§ COMPITO 1:
Stabilisci se le affermazioni (a), (b) e (c) concordano con il testo sul malgoverno del territorio in Emilia-Romagna. Per ciascuna rispondi sì o no e riporta tra virgolette le parole del testo che lo decidono.
(a) Il libro del 2017 si può scaricare gratuitamente in rete.
(b) Le vittime dell'alluvione sono state almeno venti.
(c) L'esame delle carte disponibili sull'autonomia è stato condotto da Gianfranco Viesti.
§ COMPITO 2: Prosegui il testo sul malgoverno del territorio in Emilia-Romagna, partendo dopo la sua ultima frase.

Nel 2017, un gruppo di urbanisti, territorialisti, giuristi, storici denunciò in un libro dal titolo esplicito (Consumo di luogo. Regresso neoliberista nel disegno di legge urbanistica dell’Emilia-Romagna, scaricabile liberamente in rete) che il governo regionale guidato da Bonaccini aveva presentato “una legge definita, in perfetta neolingua stile 1984, ‘contro il consumo di suolo’. Una legge farlocca, truffaldina, il cui scopo reale era permettere la cementificazione” (così scrive il collettivo Wu Ming).

Nella prefazione a quel libro, scrivevo che “di fronte all’enormità della posta in gioco – la nostra sopravvivenza fisica in territori devastati dal cemento, e la sopravvivenza della nostra democrazia – si potrà ritenere che la parola sia una difesa trascurabile. Si sbaglierebbe: perché questo libro dice la verità, e lo fa in modo documentato e autorevole”.

Naturalmente, quella documentatissima denuncia non è riuscita a salvare le almeno quattordici vittime di questa ennesima alluvione annunciata: ma oggi almeno permette di non parlare (solo) di maltempo, bensì anche di malgoverno, respingendo le lacrime di coccodrillo di chi dovrebbe ora solo chiedere scusa.

Parlare apertamente di malgoverno del territorio dell’Emilia-Romagna è oggi particolarmente urgente, perché l’autonomia differenziata così fortemente voluta proprio da Bonaccini (le cui richieste di autonomia, scrive Gianfranco Viesti, hanno “messo le ali ai piedi alle richieste lombardo-venete”) prevede per la sua regione una totale autonomia, tra l’altro, in materia di “tutela dell’ambiente, rifiuti, bonifiche, caccia, difesa del suolo, governo del territorio, infrastrutture stradali e ferroviarie, rischio sismico, servizio idrico” (così si evince dal documentato esame delle carte disponibili condotto da Francesco Pallante).

Vi immaginate un’Italia in cui 20 regioni godano di questa autonomia, ispirandosi alla regione che l’ha così ben usata da essere oggi costretta a contare i morti?

§ DATI DA ESAMINARE:
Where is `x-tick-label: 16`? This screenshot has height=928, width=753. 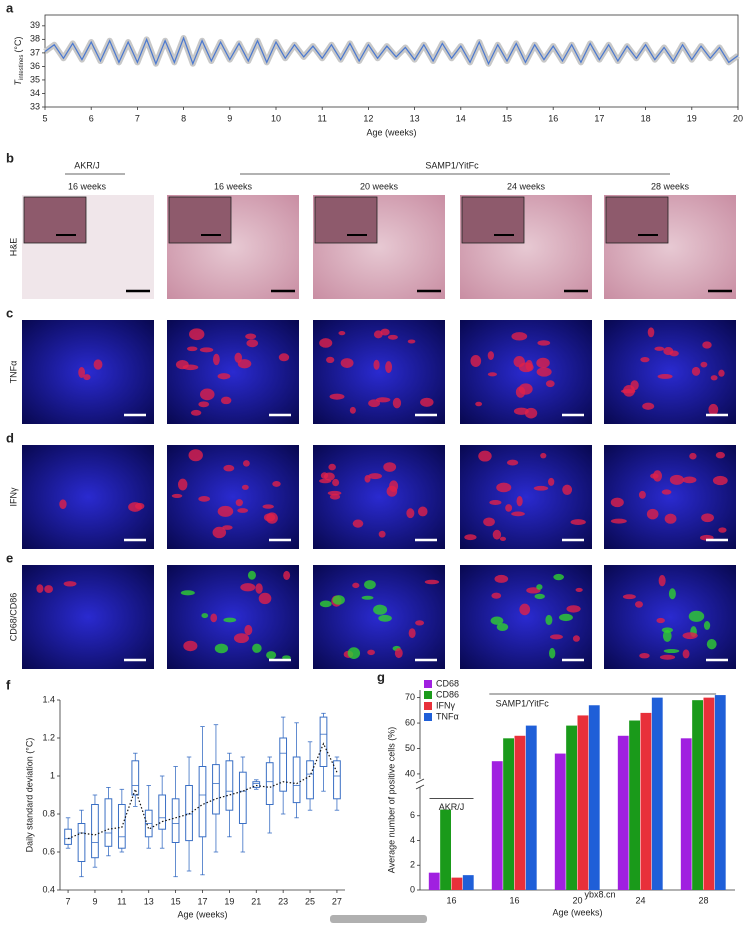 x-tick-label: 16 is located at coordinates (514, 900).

...

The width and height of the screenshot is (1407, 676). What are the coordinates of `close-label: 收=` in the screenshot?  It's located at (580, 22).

§ RISPOSTA 1:
(a) Sì: "scaricabile liberamente in rete".
(b) No: "le almeno quattordici vittime".
(c) No: "documentato esame delle carte disponibili condotto da Francesco Pallante".

§ RISPOSTA 2:
Di fronte al disastro di queste ore, spetta innanzitutto al PD (guidato ora da Elly Schlein, che con Bonaccini ha condiviso il governo della regione dal febbraio del 2020 all’ottobre scorso...) una chiara e forte ammissione di responsabilità, insieme al fattivo proposito di cambiare strada.

Il PD, non solo in Emilia-Romagna, è stato indistinguibile da Lega o Forza Italia nel presentarsi come il partito del cemento e delle Grandi Opere. E nel suo scellerato sostegno al governo Draghi si iscrive anche la responsabilità di un PNRR che invece di finanziare la rimessa in sesto del territorio, continua a cementificare il Paese.

Ma la responsabilità è ancora più profonda: ed è quella di aver visto nel cemento l’unico sviluppo, e nella semplificazione (cioè nel liberarsi dalle regole che permettono di tutelare il territorio) l’unica riforma.

Ciò che oggi occorre è un profondo cambio di mentalità, anzi una pubblica conversione: quella che a livello globale dovrebbe servirci a invertire la rotta della crisi climatica, e a livello locale a mitigarne, o almeno a non esasperarne, gli effetti.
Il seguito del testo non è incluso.